Héctor Cisneros, ex-president of the Commission, greeted the Red Cross task force saying: ‘I refuse to give you a sample, and I’ll do everything in my power to make sure this work is not carried to fruition.’

Carlos Somigliana, another member of the Argentine Forensic Anthropology team, recalls the three years he spent traveling the country, interviewing relatives.

‘They’d say “No, sure, the Malvinas, it’s a national cause, super important.” But all the while we were strapped for cash, without the means to get things done, often having to pay for gas, hotels, out of our own pockets. But it was so heartwarming to see the way people welcomed us.  We had to be careful to manage expectations. To warn them of the chance that the Argentine government might reach an agreement with the British allowing exhumation, but it could take a year, ten years, or maybe never. And the Commission was against us at the time, saying the process would be like a carnival of bones.’
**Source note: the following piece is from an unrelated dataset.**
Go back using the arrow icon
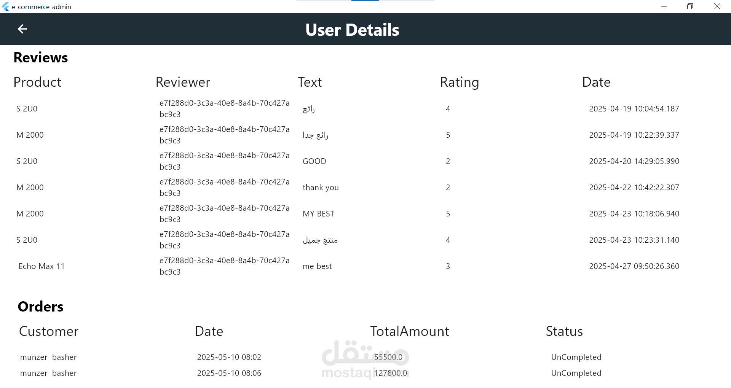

An official agreement was signed between Argentina, UK and the International Committee of the Red Cross in 2016, three years after the task force had started working, and now under a government led by Mauricio Macri. It established that the work would be done by experts from Argentina, Britain and Spain; that they would only be allowed to open the graves of unidentified soldiers; that the bodies would be exhumed and reburied on the same day (given the families’ concerns over the bodies being removed from the cemetery); and that the work would be done in the austral winter of 2017, between June and September. The agreement was called the Humanitarian Project Plan.

Meanwhile, the presidency of the Fallen Relatives Commission changed hands once again in October of that same year, and Delmira Cao was replaced by María Fernanda Araujo, whose brother, Eduardo Araujo, was one of the unidentified soldiers. She, like her predecessors, was against identification.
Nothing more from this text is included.